* **Aim of the task**: Return nothing but the lines from the one containing "287x247 pixels." through the end of the records below, exactly as they stand and without pictures.

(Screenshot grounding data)
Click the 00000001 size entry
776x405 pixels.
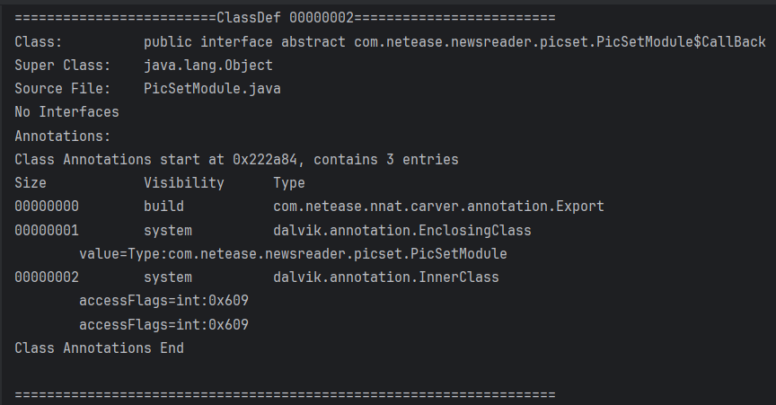click(47, 230)
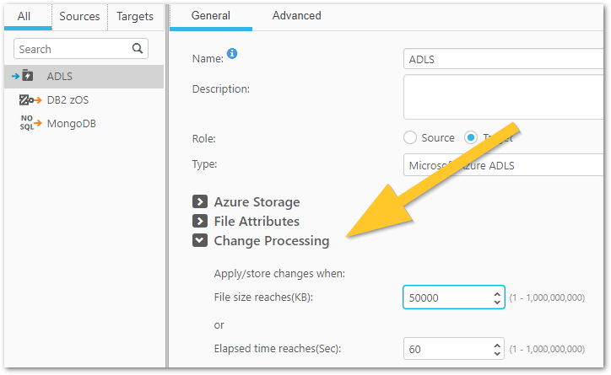Expand the File Attributes section
The image size is (611, 375).
[200, 221]
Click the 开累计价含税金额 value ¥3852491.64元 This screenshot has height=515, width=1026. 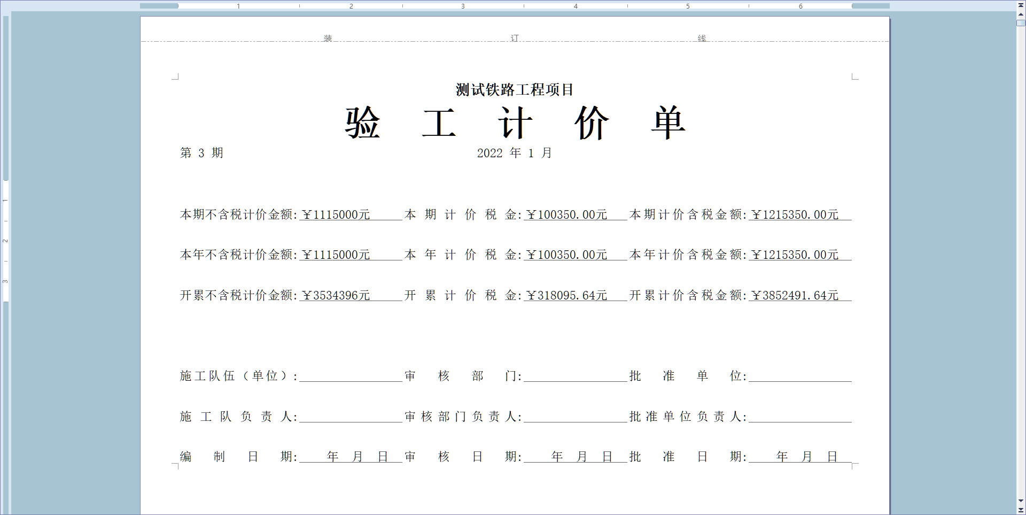point(795,296)
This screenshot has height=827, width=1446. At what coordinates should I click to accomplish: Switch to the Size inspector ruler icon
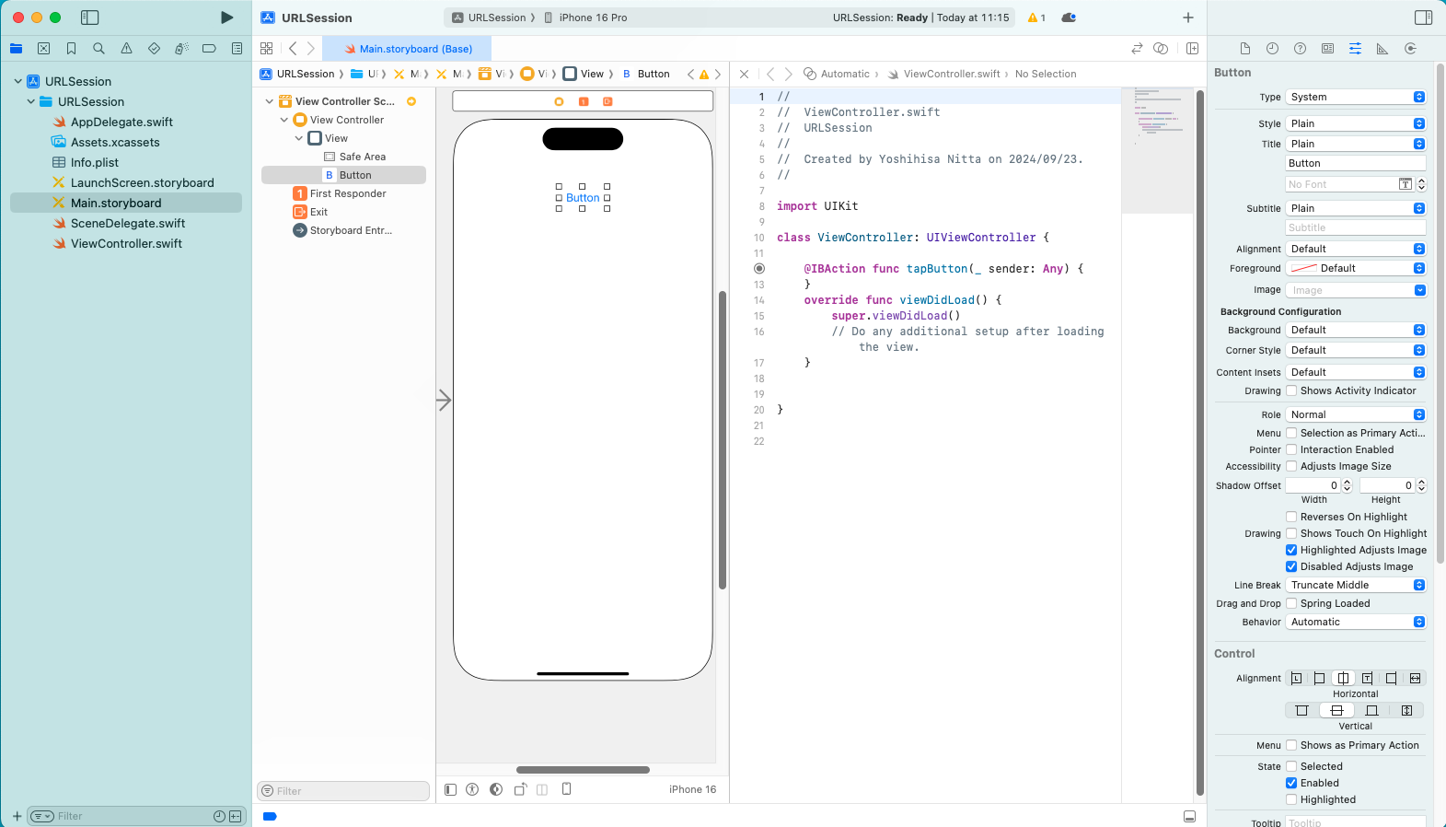coord(1382,49)
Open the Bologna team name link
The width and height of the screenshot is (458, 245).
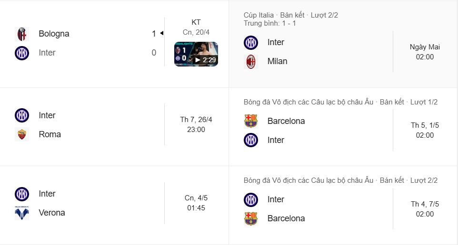click(x=54, y=34)
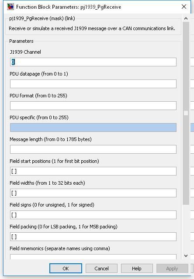The width and height of the screenshot is (194, 279).
Task: Click the vertical scrollbar thumb
Action: click(x=186, y=114)
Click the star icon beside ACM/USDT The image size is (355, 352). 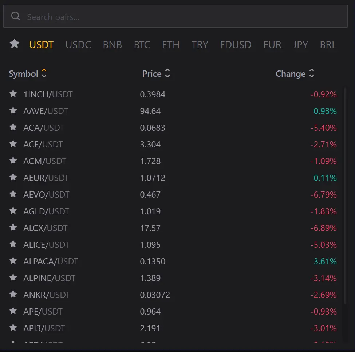pos(13,161)
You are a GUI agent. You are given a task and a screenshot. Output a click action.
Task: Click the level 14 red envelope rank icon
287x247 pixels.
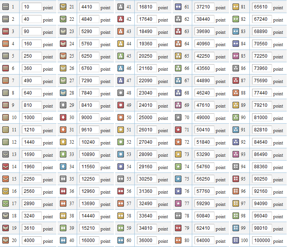click(5, 167)
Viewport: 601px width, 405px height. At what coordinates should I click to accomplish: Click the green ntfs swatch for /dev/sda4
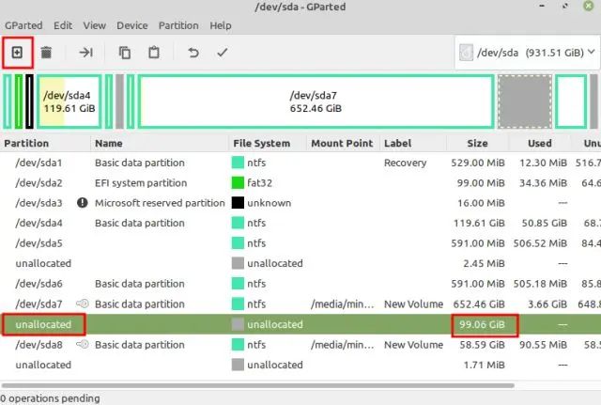coord(238,223)
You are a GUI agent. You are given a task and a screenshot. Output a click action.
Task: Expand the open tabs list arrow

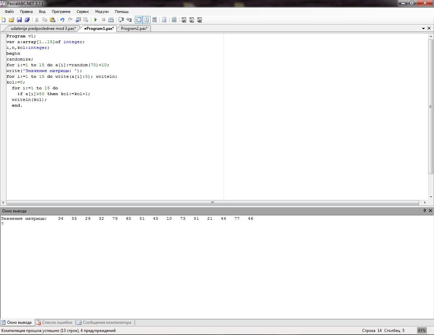coord(423,29)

* **Result of this task**:
287x247 pixels.
click(5, 167)
Viewport: 601px width, 405px height. At what coordinates should I click to accomplish: Click the green ntfs swatch for /dev/sda4
coord(238,223)
You are a GUI agent. You are given a task and a screenshot. Output a click action.
Task: Expand the open tabs list arrow

coord(423,29)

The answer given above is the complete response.